Scary School Saving Stats
Only half of all American families are saving for college. 45 percent of those that are saving for college are doing so in standard savings accounts. Savings accounts hardly earn any interest due to The Fed’s low-interest rate policy. Not using an account customized for college savings, such as a 529 Plan, makes adequately saving for college challenging.
What is more, 18 percent of parents plan to raid their retirement accounts to help their children pay for college. This selfless act could put many parents in precarious positions in their golden years, as they will lose both the time value on their retirement money and reduce their benefits of compounding interest. These miracles of investing cannot be recouped in later years.
To be sure, Americans have never been great at saving for college. This was not as big a problem prior to modern times as it is today because a college student used to be able to work their way through school and graduate with little to no student loan debt.
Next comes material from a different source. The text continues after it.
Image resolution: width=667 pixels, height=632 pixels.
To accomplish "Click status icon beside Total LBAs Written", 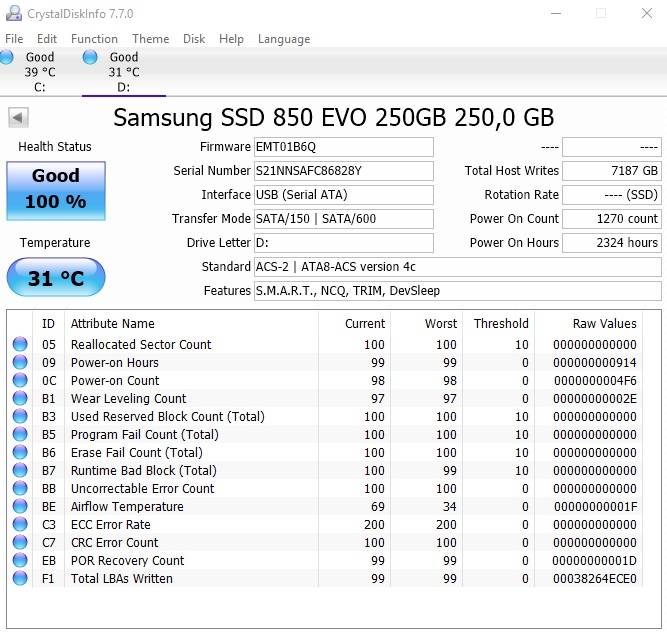I will click(20, 579).
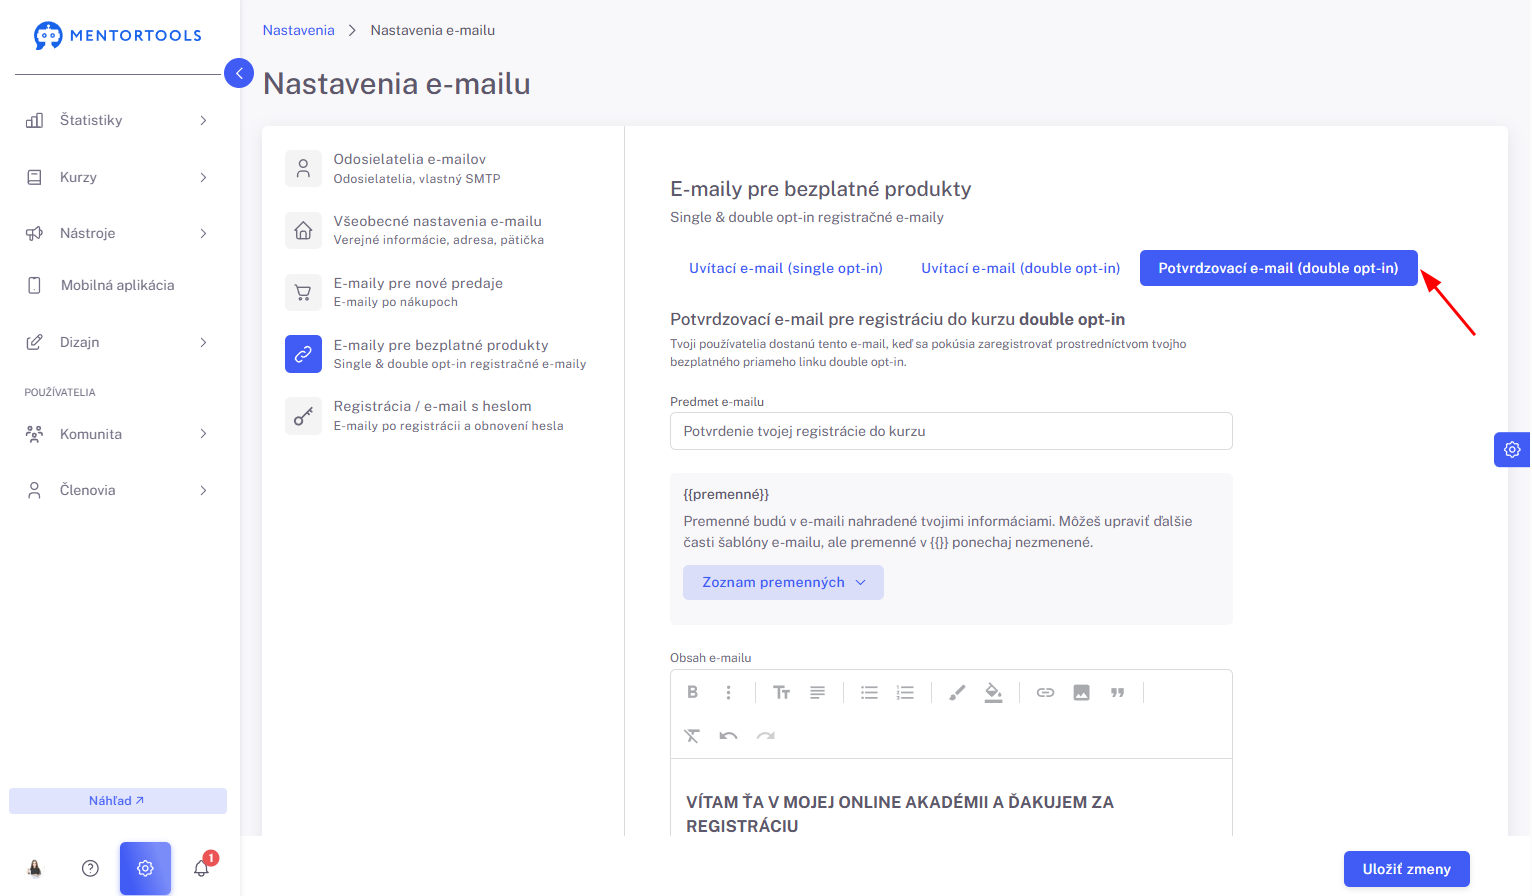Choose the background fill color tool

(993, 692)
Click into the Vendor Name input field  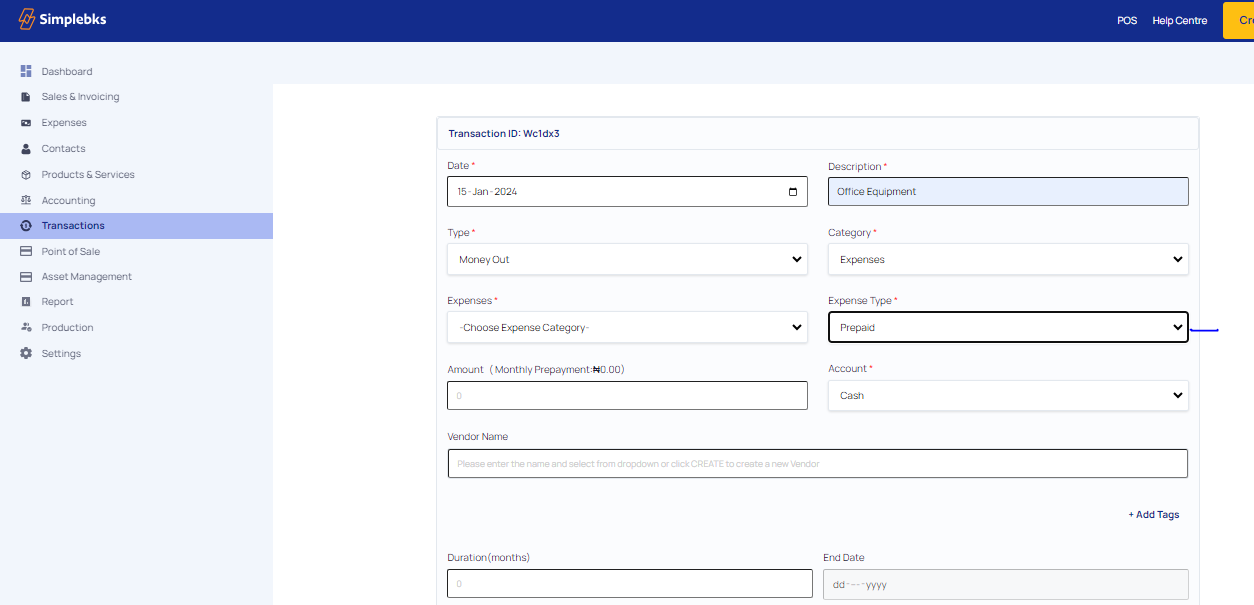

A Reddit post in which a user compared the cost of tuition per credit hour at Michigan State University (MSU) in 1979 to 2014 recently went viral. The user said, “A credit hour in 1979 at MSU was $24.50, adjusted for inflation that is $79.23 in today’s dollars. One credit hour today costs $428.75.”
The Atlantic elaborated on this and said that with the $2.90 minimum wage of 1979, it would have taken a student 8.44 hours, or basically one work day, to earn enough to pay for one credit hour. A student with 15 credit hours per semester could have paid for all 15 credit hours with three weeks of full-time work or six weeks of part-time work.
With today’s minimum wage at $7.25, it would take 59 hours to pay off a $428.75 credit hour. That is the equivalent of 22 weeks (five months) of full-time work or 44 weeks (11 months) of part-time work.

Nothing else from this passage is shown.